Let $f\in C^2(\mathbb R)$ be positive and $h\ge 0$. Assume that $g:=f'/f$ is Lipschitz continuous and let $U$ be a strong solution of $${\rm d}U_t=\frac h2g(U_t){\rm d}t+\sqrt h{\rm d}W_t$$ ($W$ being a standard Brownian motion) with $U_0\sim\mu:=f\lambda^1$ (measure with density $f$ with respect to the Lebesgue measure $\lambda^1$). Let $$\pi_{s,\:t}(x,B):=\operatorname P\left[U_t\in B\mid U_s=x\right]\;\;\;\text{for }(x,B)\in\mathbb R\times\mathcal B(\mathbb R)$$ for $0\le s\le t$.
How can we show that $\mu$ is invariant with respect to $\pi_{s,\:t}$, i.e. $$\mu\pi_{s,\:t}=\mu\tag1$$ (where the left-hand side denotes the composition of transition kernels for all $0\le s\le t$?

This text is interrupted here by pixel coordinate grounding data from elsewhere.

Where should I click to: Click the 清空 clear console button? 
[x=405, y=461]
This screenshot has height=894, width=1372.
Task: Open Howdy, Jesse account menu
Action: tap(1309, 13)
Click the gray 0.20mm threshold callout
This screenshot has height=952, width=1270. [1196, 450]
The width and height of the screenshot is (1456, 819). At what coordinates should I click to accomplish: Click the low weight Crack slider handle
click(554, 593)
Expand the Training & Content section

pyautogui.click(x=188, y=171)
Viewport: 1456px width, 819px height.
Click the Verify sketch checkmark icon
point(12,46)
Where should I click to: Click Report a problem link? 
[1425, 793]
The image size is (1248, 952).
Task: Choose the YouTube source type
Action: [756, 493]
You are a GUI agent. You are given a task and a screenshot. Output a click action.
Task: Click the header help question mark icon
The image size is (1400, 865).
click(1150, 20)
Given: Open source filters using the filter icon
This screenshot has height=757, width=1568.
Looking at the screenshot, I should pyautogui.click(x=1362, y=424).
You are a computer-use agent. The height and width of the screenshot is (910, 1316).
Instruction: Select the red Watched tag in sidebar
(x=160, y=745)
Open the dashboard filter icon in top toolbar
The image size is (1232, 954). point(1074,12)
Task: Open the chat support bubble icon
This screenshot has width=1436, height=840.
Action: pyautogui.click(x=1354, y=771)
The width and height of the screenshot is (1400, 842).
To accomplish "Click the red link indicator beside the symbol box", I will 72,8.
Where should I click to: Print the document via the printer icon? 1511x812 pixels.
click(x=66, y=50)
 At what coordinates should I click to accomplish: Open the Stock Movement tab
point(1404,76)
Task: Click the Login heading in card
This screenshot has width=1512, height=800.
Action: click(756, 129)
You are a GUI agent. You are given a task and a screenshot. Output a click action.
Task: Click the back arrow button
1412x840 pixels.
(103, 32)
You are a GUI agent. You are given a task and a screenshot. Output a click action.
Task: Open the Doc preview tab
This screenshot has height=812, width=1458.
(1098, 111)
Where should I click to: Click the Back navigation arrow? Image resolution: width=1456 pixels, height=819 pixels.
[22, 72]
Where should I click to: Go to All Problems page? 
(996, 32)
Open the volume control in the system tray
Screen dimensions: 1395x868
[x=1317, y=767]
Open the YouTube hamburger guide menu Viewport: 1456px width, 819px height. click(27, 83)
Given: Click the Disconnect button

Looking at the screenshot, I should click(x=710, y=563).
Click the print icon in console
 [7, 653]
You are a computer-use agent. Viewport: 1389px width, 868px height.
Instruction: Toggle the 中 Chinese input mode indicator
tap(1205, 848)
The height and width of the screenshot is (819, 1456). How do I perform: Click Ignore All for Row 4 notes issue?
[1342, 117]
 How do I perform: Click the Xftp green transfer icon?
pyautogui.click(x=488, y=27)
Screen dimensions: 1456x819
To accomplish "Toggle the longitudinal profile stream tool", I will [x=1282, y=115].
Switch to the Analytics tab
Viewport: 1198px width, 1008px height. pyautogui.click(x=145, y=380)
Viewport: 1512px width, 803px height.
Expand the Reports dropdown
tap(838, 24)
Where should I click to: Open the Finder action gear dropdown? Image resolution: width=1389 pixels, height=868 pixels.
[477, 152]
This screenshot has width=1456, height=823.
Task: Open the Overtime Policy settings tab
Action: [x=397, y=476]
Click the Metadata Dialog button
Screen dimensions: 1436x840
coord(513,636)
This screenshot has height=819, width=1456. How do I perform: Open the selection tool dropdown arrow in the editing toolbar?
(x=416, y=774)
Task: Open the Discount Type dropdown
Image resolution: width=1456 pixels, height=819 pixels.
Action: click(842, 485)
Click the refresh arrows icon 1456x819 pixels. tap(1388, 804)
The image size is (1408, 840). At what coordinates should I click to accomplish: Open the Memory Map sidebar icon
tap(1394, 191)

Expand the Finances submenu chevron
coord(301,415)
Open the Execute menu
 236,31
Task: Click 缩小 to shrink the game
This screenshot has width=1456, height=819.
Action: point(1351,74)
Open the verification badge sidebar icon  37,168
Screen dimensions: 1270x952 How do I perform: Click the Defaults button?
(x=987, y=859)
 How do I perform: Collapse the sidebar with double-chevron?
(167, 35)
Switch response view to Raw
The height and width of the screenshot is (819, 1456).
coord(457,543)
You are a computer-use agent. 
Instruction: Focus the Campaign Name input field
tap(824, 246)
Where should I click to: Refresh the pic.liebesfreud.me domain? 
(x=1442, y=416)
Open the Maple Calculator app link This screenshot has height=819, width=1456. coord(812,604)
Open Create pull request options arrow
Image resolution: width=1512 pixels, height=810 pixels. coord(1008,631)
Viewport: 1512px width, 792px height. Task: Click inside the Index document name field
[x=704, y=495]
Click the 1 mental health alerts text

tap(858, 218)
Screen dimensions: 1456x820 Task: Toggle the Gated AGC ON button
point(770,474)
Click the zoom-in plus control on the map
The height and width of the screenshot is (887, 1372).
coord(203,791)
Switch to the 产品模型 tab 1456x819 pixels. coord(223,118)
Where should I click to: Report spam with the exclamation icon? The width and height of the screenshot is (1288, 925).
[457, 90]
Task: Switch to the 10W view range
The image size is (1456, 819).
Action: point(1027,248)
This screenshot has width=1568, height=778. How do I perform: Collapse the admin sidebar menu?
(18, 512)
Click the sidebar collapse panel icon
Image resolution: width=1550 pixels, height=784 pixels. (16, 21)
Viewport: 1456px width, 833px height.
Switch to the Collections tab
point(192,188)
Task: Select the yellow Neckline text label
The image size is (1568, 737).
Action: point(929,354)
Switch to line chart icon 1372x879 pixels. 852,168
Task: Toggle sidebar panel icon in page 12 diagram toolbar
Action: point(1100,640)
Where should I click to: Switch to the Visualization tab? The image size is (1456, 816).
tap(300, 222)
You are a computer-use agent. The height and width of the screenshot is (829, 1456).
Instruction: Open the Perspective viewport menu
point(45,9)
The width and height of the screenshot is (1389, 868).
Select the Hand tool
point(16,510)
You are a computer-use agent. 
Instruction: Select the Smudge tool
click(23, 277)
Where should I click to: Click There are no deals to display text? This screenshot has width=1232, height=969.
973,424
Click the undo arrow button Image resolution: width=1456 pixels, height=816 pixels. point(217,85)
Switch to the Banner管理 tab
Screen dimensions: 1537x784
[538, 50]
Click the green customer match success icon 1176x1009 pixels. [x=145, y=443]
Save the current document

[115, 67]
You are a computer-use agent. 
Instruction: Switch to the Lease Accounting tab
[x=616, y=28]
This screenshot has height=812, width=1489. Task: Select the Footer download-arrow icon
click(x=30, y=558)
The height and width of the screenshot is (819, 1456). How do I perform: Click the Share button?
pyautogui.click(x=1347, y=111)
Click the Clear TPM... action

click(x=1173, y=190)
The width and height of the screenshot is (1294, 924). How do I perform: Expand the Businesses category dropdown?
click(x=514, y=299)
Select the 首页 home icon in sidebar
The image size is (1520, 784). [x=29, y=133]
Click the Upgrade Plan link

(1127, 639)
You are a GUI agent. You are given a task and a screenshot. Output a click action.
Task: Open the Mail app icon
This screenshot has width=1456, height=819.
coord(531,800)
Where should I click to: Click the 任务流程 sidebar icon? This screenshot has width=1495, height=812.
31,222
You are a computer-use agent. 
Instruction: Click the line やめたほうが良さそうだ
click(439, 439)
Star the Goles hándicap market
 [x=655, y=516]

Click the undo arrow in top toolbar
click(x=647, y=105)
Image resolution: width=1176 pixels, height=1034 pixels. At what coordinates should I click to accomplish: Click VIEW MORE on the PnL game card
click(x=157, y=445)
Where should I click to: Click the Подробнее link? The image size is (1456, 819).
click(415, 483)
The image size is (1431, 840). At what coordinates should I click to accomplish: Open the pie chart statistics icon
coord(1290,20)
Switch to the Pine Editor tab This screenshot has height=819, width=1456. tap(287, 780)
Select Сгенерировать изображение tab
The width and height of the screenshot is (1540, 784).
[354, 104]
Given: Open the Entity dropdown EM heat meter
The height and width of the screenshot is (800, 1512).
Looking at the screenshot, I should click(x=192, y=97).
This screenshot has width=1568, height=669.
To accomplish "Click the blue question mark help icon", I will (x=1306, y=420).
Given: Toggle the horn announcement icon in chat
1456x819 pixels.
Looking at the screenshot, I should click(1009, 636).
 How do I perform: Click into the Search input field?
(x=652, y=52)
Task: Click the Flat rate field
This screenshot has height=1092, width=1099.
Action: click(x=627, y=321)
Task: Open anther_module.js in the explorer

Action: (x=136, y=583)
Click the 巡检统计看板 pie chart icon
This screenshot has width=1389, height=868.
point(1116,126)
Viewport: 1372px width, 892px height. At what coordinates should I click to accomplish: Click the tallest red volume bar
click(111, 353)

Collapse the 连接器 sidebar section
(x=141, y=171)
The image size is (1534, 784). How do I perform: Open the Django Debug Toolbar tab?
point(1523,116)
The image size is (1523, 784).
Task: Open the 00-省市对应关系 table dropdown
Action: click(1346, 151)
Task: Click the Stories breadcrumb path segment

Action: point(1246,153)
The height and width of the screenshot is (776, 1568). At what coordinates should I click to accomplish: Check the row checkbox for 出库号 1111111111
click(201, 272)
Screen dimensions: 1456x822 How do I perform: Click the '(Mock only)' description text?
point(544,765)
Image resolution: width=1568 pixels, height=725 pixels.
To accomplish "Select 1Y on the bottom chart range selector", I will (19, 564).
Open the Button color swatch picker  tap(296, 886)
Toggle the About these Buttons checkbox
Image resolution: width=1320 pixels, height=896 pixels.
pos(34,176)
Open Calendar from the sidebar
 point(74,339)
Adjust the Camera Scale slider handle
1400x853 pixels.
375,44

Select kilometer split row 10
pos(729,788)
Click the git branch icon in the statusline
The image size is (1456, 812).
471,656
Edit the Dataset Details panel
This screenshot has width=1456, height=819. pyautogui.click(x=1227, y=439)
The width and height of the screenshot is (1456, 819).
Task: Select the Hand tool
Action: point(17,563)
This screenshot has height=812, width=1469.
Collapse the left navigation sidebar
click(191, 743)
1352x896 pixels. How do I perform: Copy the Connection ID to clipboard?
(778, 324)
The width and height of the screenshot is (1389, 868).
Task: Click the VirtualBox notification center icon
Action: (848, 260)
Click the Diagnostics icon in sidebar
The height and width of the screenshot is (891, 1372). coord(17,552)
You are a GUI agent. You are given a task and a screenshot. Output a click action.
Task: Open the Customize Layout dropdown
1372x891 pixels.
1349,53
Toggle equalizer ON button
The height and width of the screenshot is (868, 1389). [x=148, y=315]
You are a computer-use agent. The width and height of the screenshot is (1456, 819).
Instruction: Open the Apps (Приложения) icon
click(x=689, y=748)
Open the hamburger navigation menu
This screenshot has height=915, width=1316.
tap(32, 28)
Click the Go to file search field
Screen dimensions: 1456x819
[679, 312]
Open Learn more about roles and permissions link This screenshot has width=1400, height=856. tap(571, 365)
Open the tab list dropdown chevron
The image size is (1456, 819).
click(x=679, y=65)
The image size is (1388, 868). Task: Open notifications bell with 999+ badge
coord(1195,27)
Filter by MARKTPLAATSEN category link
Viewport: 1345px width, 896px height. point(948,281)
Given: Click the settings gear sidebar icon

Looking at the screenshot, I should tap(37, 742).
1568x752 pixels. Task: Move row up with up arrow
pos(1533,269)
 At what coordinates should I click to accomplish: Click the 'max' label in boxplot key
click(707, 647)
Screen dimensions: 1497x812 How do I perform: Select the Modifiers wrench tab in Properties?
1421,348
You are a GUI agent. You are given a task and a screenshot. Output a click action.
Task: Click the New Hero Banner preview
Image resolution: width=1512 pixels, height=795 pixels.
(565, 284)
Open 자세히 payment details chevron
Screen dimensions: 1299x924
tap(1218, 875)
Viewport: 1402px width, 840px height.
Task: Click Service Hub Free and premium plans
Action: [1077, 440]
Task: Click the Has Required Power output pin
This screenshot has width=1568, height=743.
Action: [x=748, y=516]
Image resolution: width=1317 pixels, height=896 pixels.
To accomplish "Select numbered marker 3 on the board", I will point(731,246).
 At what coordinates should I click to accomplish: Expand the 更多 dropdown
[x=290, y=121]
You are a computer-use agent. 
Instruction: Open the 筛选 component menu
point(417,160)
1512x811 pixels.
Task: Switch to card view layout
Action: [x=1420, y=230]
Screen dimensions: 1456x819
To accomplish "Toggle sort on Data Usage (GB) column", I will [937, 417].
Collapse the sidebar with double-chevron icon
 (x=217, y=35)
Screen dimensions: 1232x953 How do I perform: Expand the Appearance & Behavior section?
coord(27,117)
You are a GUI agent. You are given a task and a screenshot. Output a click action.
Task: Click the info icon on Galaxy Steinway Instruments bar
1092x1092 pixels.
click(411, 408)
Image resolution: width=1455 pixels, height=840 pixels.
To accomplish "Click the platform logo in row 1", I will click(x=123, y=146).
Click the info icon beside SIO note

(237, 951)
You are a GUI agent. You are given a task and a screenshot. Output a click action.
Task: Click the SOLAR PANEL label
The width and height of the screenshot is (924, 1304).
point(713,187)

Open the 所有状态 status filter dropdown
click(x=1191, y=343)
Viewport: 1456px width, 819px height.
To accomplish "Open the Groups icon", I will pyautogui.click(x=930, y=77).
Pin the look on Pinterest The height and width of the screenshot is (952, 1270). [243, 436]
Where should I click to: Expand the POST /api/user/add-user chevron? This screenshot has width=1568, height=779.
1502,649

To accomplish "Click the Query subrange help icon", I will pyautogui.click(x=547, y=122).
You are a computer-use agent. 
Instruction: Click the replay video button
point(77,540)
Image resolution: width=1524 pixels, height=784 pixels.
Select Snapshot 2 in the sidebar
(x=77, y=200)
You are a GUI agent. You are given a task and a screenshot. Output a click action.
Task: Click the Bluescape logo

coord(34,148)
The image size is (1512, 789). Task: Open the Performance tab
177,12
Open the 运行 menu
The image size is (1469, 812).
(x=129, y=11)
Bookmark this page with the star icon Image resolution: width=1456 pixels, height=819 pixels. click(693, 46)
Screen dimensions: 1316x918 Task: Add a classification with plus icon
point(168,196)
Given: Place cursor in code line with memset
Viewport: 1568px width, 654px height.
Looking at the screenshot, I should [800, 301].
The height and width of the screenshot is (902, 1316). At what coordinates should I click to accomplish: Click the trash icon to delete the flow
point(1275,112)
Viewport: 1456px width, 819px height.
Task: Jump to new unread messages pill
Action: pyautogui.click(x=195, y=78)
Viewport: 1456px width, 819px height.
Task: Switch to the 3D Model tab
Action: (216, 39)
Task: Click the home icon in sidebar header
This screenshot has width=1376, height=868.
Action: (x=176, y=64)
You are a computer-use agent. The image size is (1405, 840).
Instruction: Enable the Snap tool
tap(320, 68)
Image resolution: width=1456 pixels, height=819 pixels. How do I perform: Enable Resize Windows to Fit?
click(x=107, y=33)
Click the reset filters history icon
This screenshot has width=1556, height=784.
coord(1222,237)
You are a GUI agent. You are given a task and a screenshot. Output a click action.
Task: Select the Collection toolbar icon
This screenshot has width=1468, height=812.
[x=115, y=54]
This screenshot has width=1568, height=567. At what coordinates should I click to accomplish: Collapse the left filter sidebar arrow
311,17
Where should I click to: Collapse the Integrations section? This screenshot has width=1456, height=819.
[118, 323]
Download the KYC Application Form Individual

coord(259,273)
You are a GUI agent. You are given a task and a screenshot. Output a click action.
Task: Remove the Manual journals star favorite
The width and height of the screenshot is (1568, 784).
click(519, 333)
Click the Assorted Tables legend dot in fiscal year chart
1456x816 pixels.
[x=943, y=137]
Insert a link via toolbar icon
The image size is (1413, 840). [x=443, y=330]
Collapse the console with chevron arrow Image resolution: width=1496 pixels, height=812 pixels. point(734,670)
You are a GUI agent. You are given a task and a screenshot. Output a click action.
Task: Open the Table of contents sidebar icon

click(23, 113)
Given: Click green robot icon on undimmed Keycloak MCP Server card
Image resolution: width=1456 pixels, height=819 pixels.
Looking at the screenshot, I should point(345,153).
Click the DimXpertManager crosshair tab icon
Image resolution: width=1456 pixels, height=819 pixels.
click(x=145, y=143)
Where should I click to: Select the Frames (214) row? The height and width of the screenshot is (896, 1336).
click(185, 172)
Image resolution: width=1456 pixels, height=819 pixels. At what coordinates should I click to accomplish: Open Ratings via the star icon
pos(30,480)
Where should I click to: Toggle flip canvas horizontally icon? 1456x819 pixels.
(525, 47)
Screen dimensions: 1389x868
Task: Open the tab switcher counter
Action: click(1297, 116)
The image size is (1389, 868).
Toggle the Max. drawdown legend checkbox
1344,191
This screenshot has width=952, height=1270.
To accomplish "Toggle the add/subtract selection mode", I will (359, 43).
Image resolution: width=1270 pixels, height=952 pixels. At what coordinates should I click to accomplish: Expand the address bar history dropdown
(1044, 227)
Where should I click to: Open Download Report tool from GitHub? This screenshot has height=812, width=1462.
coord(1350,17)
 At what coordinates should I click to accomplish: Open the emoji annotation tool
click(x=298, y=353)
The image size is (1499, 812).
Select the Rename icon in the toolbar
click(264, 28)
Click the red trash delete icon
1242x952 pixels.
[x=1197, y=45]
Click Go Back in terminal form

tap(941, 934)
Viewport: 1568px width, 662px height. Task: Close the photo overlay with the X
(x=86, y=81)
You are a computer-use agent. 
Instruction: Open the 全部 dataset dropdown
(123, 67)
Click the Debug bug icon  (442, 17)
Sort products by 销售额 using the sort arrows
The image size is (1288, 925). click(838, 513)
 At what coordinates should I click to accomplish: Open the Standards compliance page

It's clear to me that $$\operatorname P\left[U_s\in\:\cdot\:\right]\pi_{s,\:t}=\operatorname P\left[U_t\in\:\cdot\:\right]\;\;\;\text{for all }0\le s\le t\tag2.$$
Rescaling the process in time appropriately (which does not influence the invariant measures) and introducing $V$ such that $e^{-V} = f$, we can write: $${\rm d}U_t= - V'(U_t) {\rm d}t+\sqrt {2} \, {\rm d} B_t,$$ where $B_t$ is another Brownian motion. The associated Fokker-Planck equation, which governs the evolution of the probability density $p(u, t)$ of $U_t$, is $$ \frac{\partial p}{\partial t}(u, t) = \frac{\partial}{\partial u} \left(V'(u) \, p(u, t) + \frac{\partial p}{\partial u}(u, t) \right), $$ which admits $C \, e^{-V(u)}$ as a stationary solution. Note that the rescaling is not necessary, of course.